Given records section start
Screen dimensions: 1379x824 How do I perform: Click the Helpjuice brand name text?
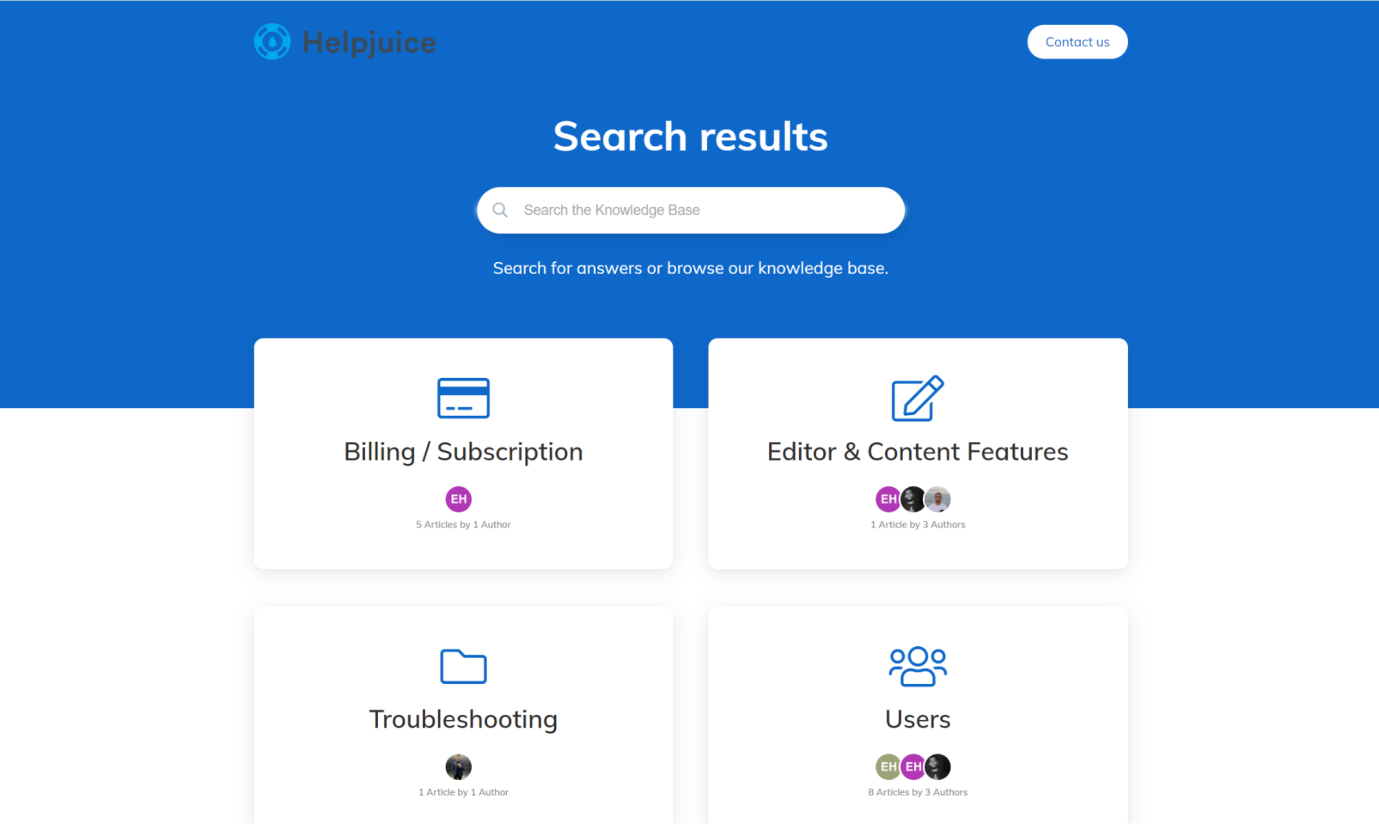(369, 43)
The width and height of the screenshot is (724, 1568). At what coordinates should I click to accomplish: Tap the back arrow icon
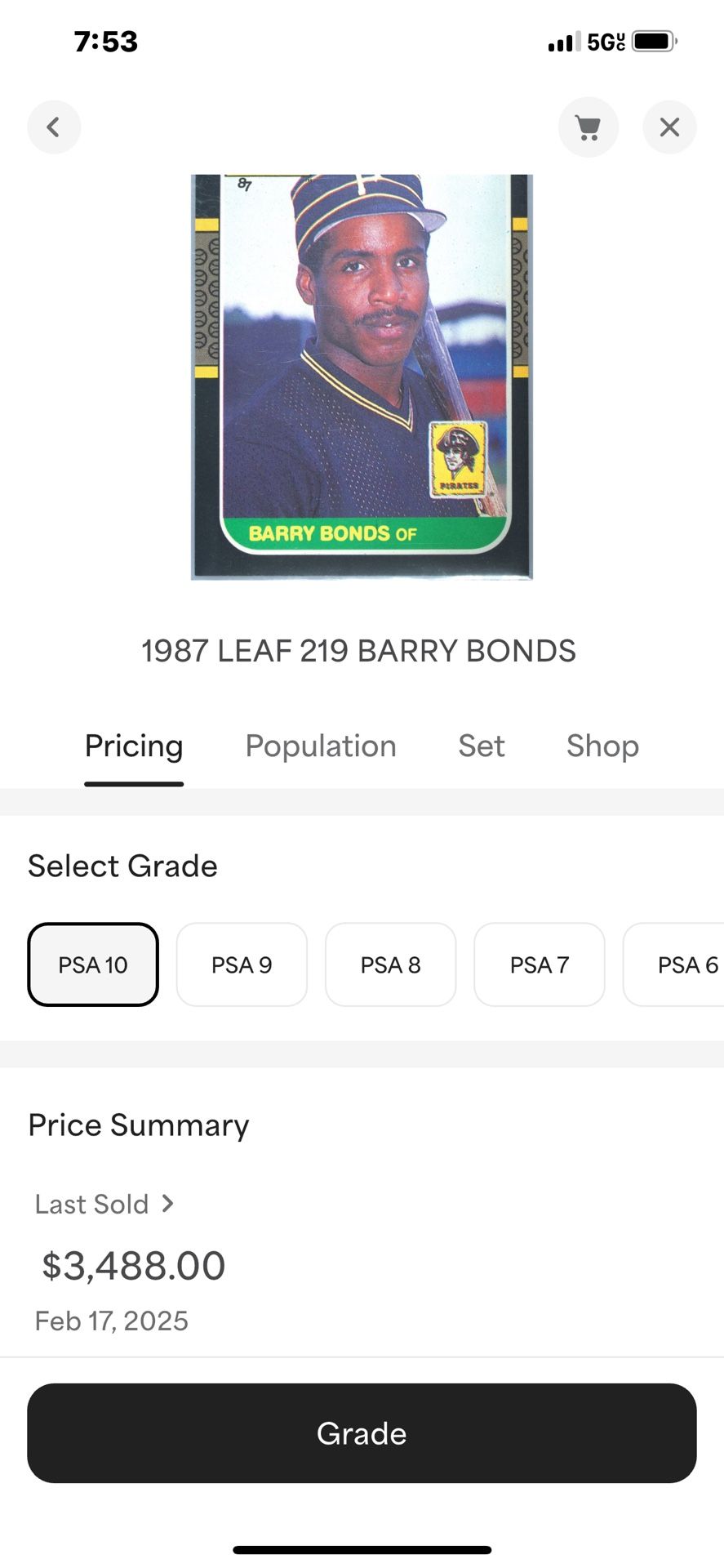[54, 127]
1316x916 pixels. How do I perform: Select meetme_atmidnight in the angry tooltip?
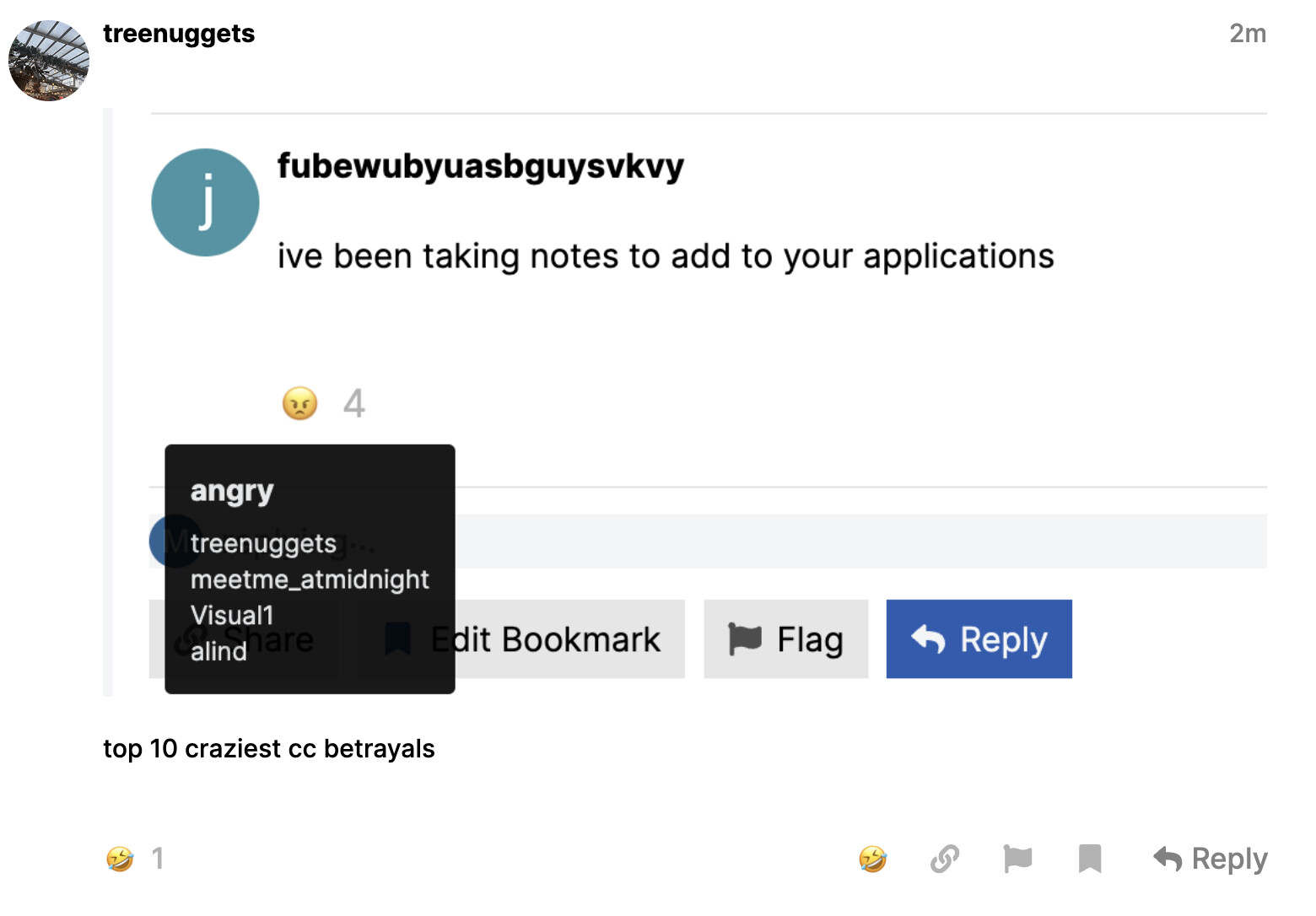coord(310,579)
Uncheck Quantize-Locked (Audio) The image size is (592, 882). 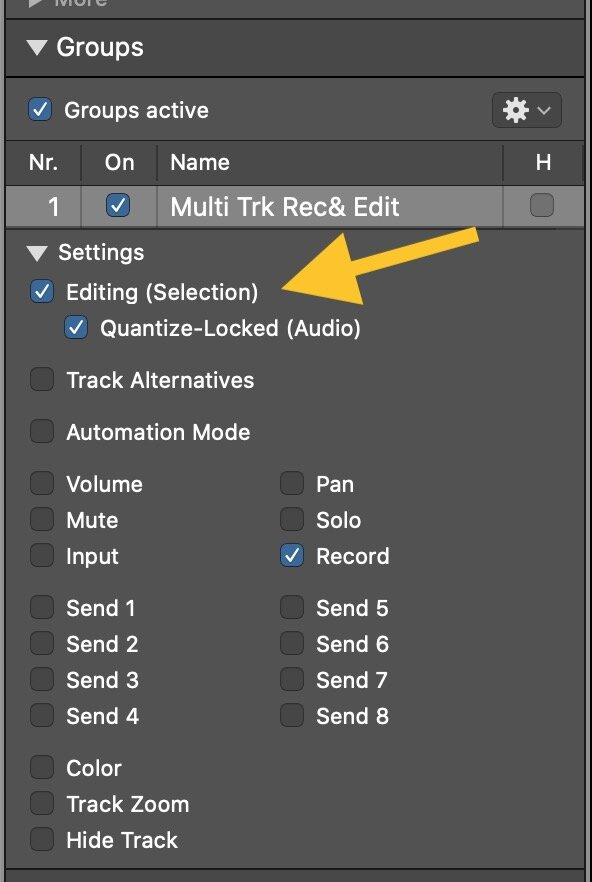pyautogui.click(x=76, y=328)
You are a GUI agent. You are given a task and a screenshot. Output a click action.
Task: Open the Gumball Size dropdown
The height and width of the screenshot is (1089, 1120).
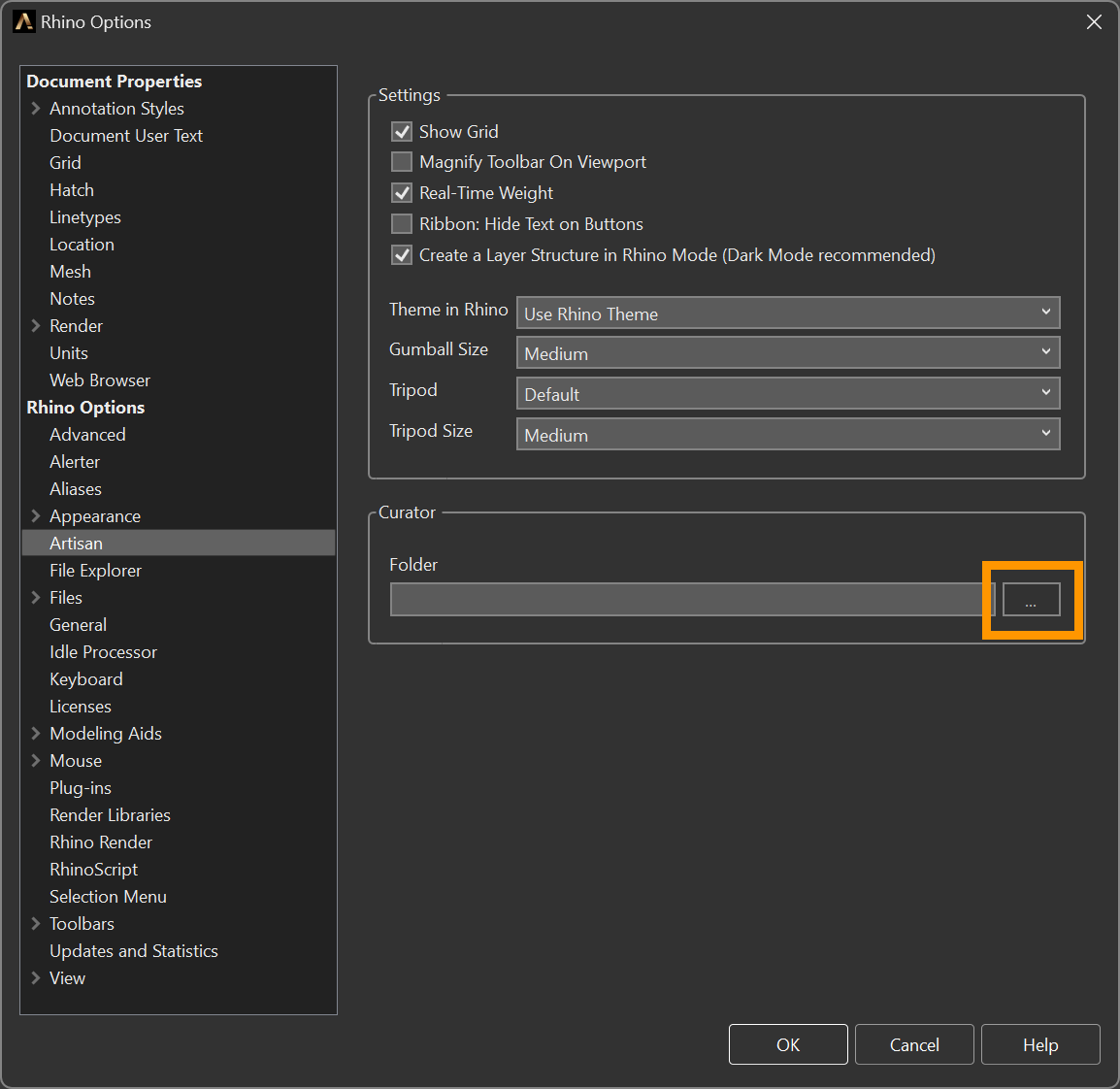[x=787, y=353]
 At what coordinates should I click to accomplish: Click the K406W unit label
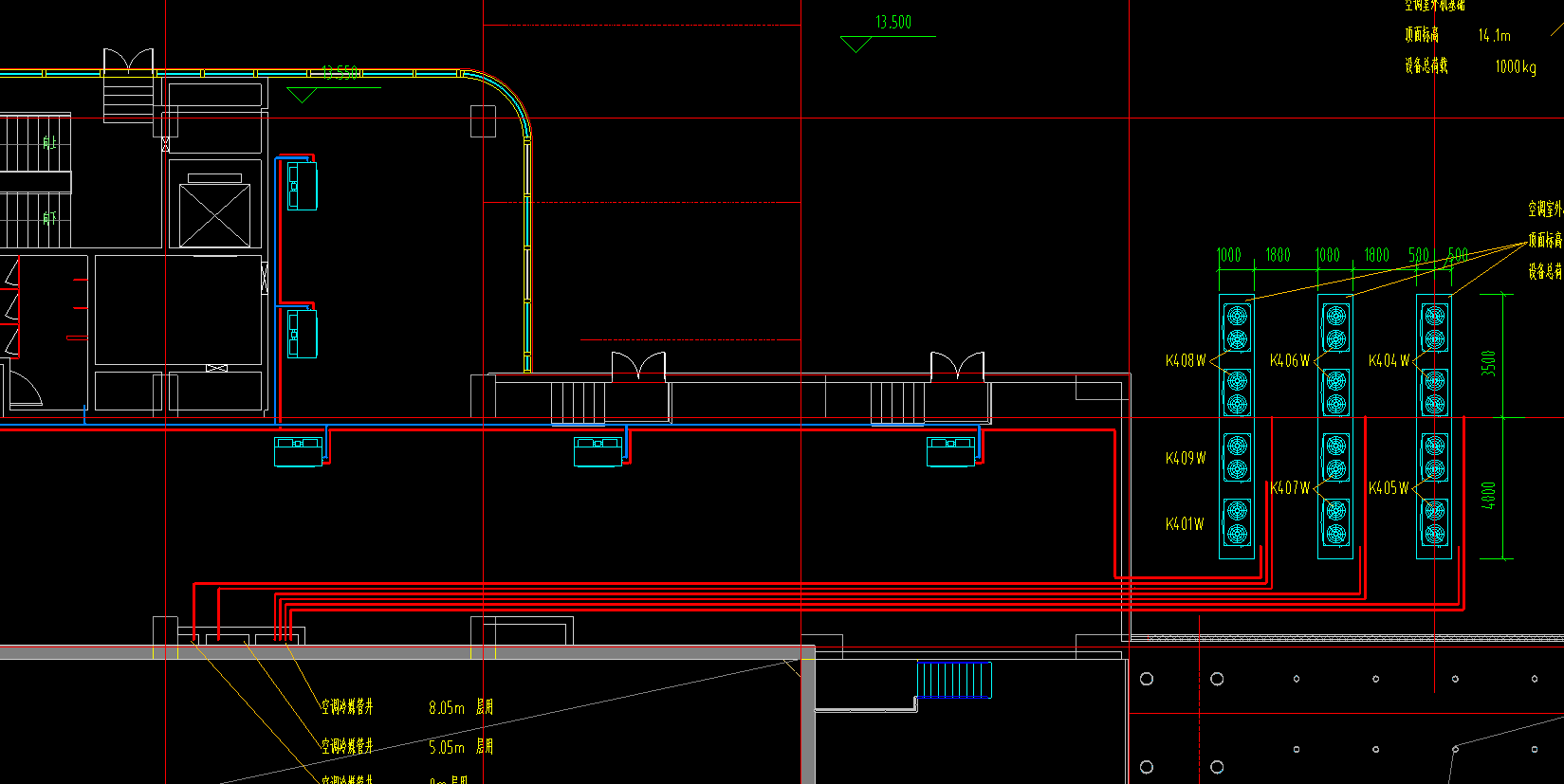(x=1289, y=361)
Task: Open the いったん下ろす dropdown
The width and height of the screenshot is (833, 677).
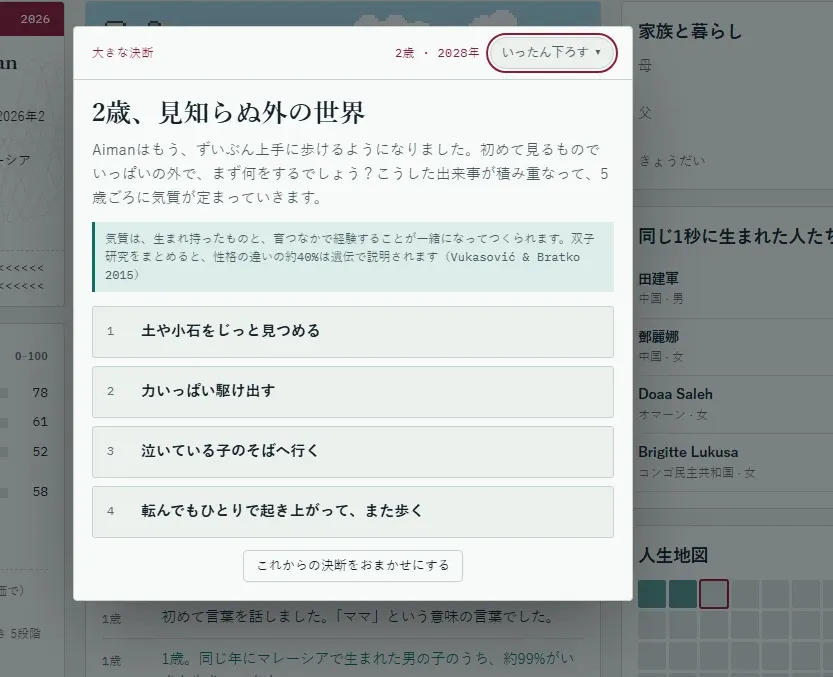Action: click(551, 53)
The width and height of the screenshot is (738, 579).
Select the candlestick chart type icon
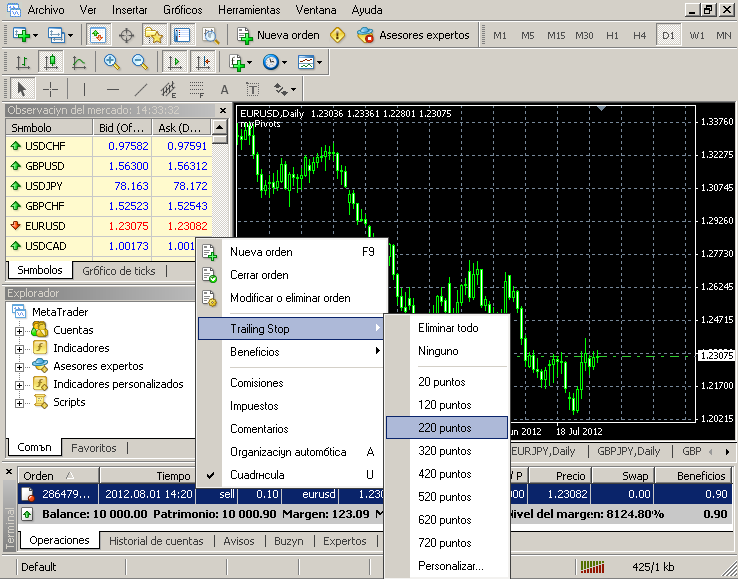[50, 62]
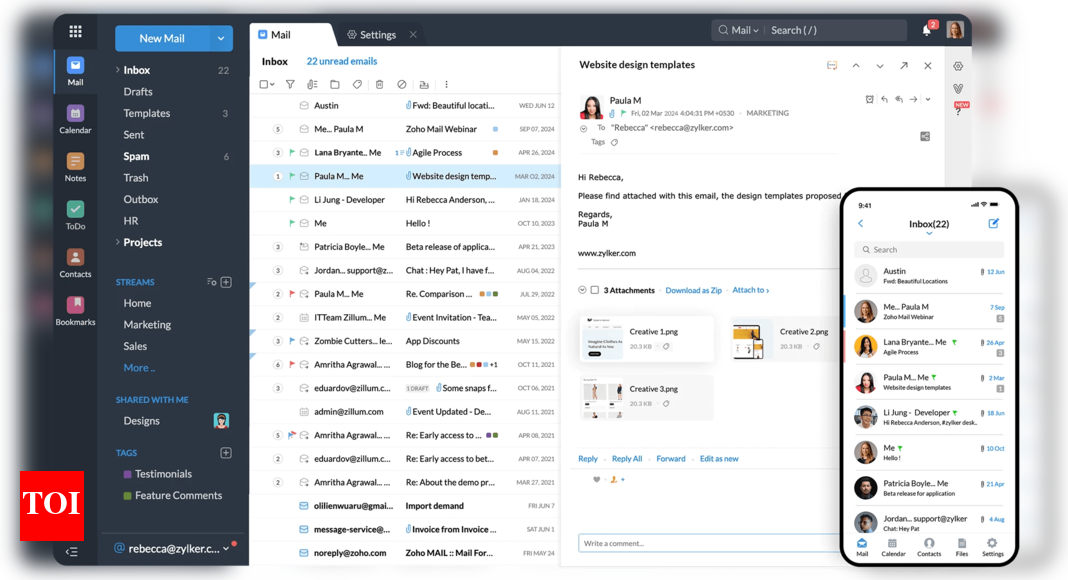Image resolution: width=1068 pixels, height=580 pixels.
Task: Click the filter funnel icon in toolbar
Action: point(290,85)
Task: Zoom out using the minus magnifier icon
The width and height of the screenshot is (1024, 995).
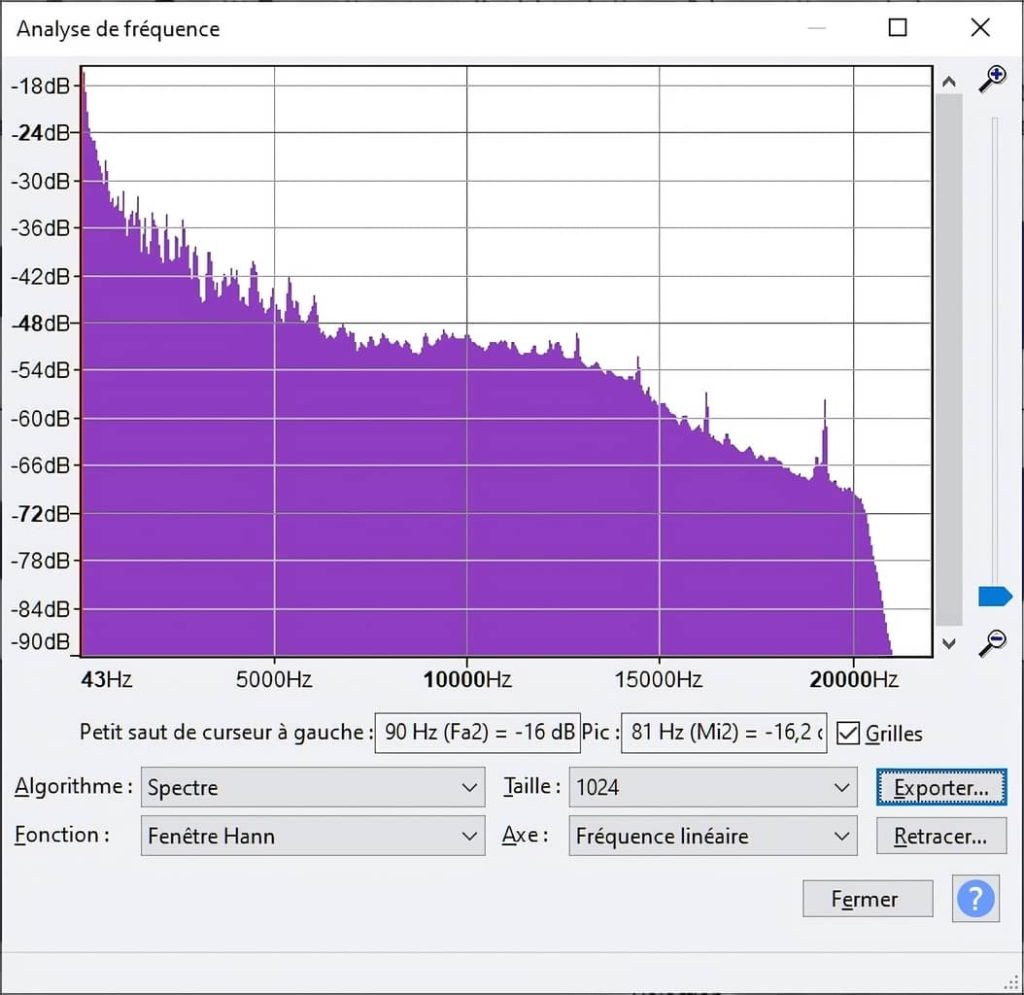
Given records section end
**Work to complete:**
If a line in the entries contains "dropdown", copy it.

**Answer space:**
Task: Open the Gumball Size dropdown
Task: Open the いったん下ろす dropdown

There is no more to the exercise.